Economic prosperity has been steady for most of the U.S. during the past decade. The unemployment rate has been below 4%, GDP growth has been consistent and the Dow Jones Industrial Average increased from under 10,000 to close at 27,000.

However, by the latter portion of 2019, it appears that this period of economic expansion may be nearing an end. The Institute for Supply Management’s (ISM) Manufacturing Production Index, which is based on a survey of purchasing managers and reporting information about purchase orders, production, employment and more in the manufacturing industry, was at 50.8 for the month of July, which is its lowest level since 2016. On July 31, 2019, the Fed eased interest rates for the first time since the recession of 2008.

It remains to be seen whether these factors may be anomalies or a harbinger of something more serious, but the possibility of an upcoming slowdown may be a good reason to take stock of your manufacturing business and how you might prepare to weather the storm.

Develop a Playbook

Over the past few years, you may have been too busy dealing with the challenges of growth to consider how your business might be impacted by a few quarters of contraction. What does your profitability and cash position look like after a 10% downturn in orders? What if that downturn spans multiple quarters or years? Taking the time now to develop scenario analyses may help you determine where to take costs out of your business and, perhaps more importantly, how much and how quickly. Having a realistic plan will help you manage through any downturn in a disciplined manner, while allowing you to continue to effectively serve your key customers.

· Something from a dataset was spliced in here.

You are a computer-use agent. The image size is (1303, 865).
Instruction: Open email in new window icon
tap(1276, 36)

Preparations may also include an opportunity to improve your current business processes, both on the manufacturing floor as well as in the office. Formalizing policies and documenting procedures may improve productivity, help identify other cost-out opportunities and promote business continuity during periods of workforce reductions.

Protecting Revenue

During periods of increasing revenues, it’s not uncommon for managers to lose focus on margins. Margins may slip for a variety of reasons: costs for expedited shipping resulting from production backlogs, excessive discounts provided by sales personnel, etc. Recovering margins while times are good will likely pay dividends during lean times, especially in terms of pricing strength.

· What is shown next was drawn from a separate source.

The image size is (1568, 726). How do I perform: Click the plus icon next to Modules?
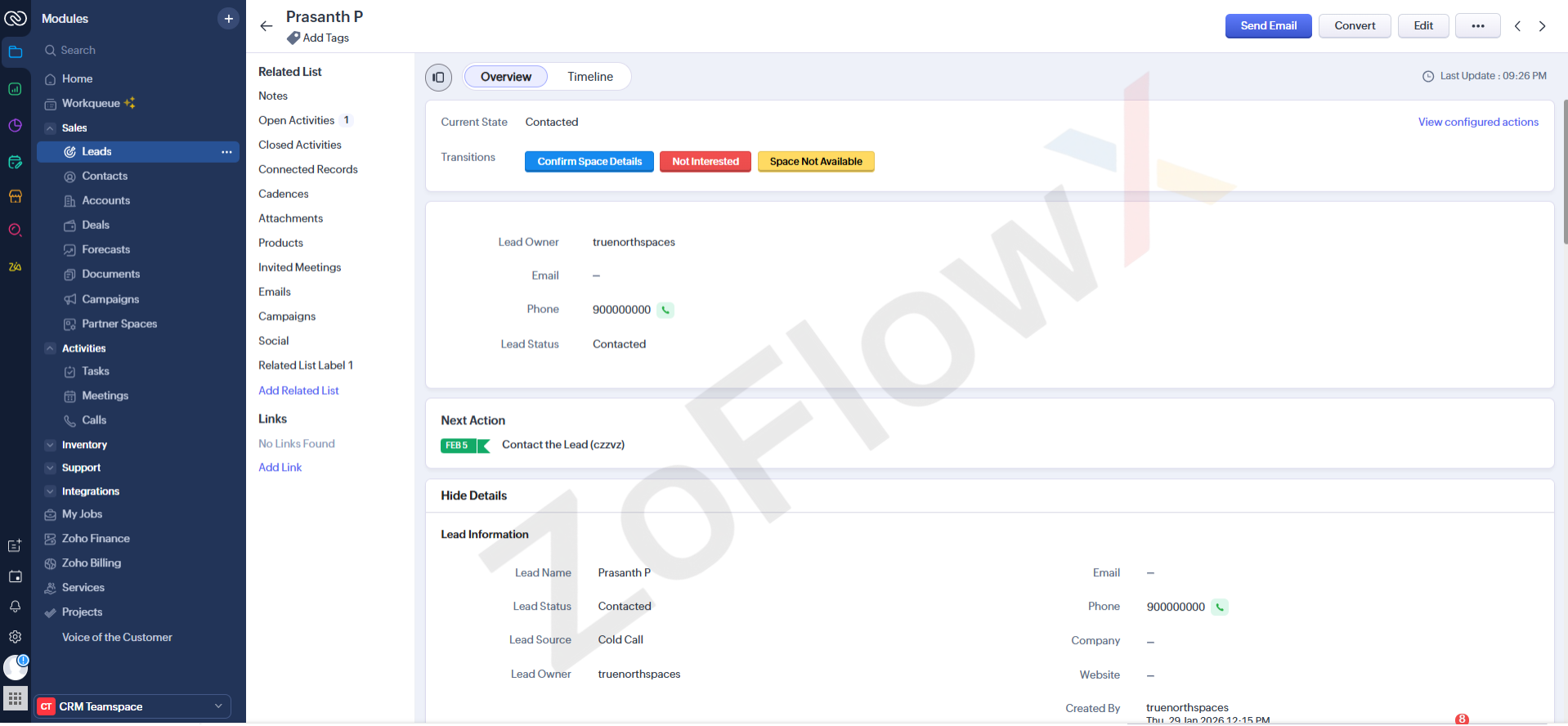[228, 19]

Supply Chain Considerations

This may also be a good opportunity to review your supplier network. If you rely on a single supplier for any of your raw materials, are you confident that they can deliver materials consistently through a recessionary period? Are there other vendors that can provide the same material at a comparable price? Diversification of your supplier network will reduce the risk of disruptions in your supply chain and may allow you to minimize your raw materials stock, making additional capital available for deployment elsewhere in the business.

Access to Cash

Speaking of capital, it’s a good time to consider other ways to improve cash flow. Do you have vendor relationships that allow you to renegotiate longer payment terms? If you offer customer credit lines, have you evaluated your customers for changes in credit risk? Does your business have adequate lines of bank credit? Acting now to either preserve or improve your access to cash during a downturn will provide strategic flexibility to effectively manage your business. As we look toward the horizon, it’s difficult to know whether the current clouds will pass or develop into a storm. Taking a few steps now to prepare for any outcome will benefit your business regardless of the forecast.